— Start of Extracted text —
Natural Gas storage – the DOE approach

Published September 12th, 2000 - 02:00 GMT
Al Bawaba
Al Bawaba

In February of 1996, temperatures in the northeast and midwest United States plunged below zero for several days, causing a surge in natural gas demand for residential and commercial heating. The gas industry's success in meeting this surge was due to the reliability of the gas delivery and storage system.  

 

But, will this system continue to meet peaks in demand into the next century? 

The natural gas market is a $90 billion per year industry, with over $50 billion spent in 1995 for the purchase of natural gas, including imports and liquefied natural gas. Interstate pipeline capacity charges and local distribution company capacity tariffs exceed $32 billion. 

 

Federal deregulation has imposed fundamental changes in the natural gas industry structure. A key aspect of the Federal Energy Regulatory Commission (FERC) Order No. 636 deregulation is the unbundling of gas transportation service from the supply function, which can no longer be included into the supplier rate base. The gas pipeline industry must now provide each of their services individually and at increasingly competitive prices. 

 

Gas storage is the primary means of managing fluctuations in supply and demand, and is an essential component of an efficient and reliable interstate natural gas transmission and distribution network. Gas storage is used for two primary purposes: to meet seasonal demands for natural gas (base-load storage), and to meet short-term peaks in demand (peaking storage), which can range from a few hours to a few days. 

 

To ensure that adequate natural gas supplies are available to meet seasonal base-load customer requirements in winter, industry injects large amounts of gas into underground storage reservoirs from April through October. During these nonheating season months, gas demand declines as temperatures rise. During the heating season, industry supplements pipeline capacity from the producing regions with supplies from storage to meet demand.Gas withdrawn from working gas storage can supply up to 30 percent of daily gas demand in winter months.
— End of Extracted text —
— Start of Given data —
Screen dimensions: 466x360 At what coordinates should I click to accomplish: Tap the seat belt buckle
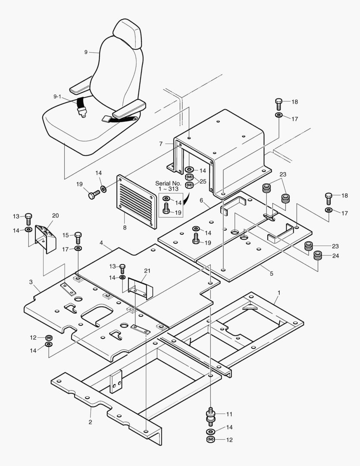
— End of Given data —
* _Requests_:
1 > According to the natural gas storage article, during which months does industry inject large amounts of gas into underground storage reservoirs?
2 > Carry on the natural gas storage article, starting right after its last sentence.

* _The results_:
1 > From April through October.

2 >
 

Storage enables greater system efficiency by allowing more level production and transmission flows throughout the year. Because of this leveling effect, storage decreases the amount of new transmission pipeline needed to connect the producing regions to the marketplace by 50 percent. The pipeline company itself can avoid the need to expand transmission capacity from production areas. This can be achieved by using or establishing new storage facilities in market areas where there is a strong seasonal variation to demand. 

 

End-use customers gain from such system efficiency with reduced overall costs of service. Storage also allows continuous service even when production or pipeline transportation services are interrupted. In 1992, for example, storage enabled continuous service despite damage to gas production facilities caused by Hurricane Andrew. 

 

Industry will need to expand the existing gas storage system to meet anticipated future demand for gas, which is forecasted to increase by as much as 6 Tcf by 2010 and 10 Tcf by 2020. This rising demand raises concerns about the system's ability to meet peak requirements in the future. 

 

Gas Storage Must Address Shifts in Supply and Consumption Natural gas is distributed to virtually every region of the country through an extensive system made up of more than 1.3 million miles of pipeline, meters, compressor stations, and approximately 410 storage reservoirs. The gas industry currently has the capability to deliver approximately 75 Bcf per day during peak periods. 

 

In 1997, total working gas storage capacity from U.S. gas storage sites was 3.8 Tcf. These sites are heavily concentrated in and near major eastern and mid-continent markets. 

 

The significant shift in natural gas supply and consumption patterns expected by 2010 will create a need for new natural gas pipeline transmission and storage facilities. With the anticipated decline in production from the southwest central region, additional transmission and storage capability will be required to move gas from the Rocky Mountains and Canada to neighboring regions and to expanding markets in the northeast, southeast, and California.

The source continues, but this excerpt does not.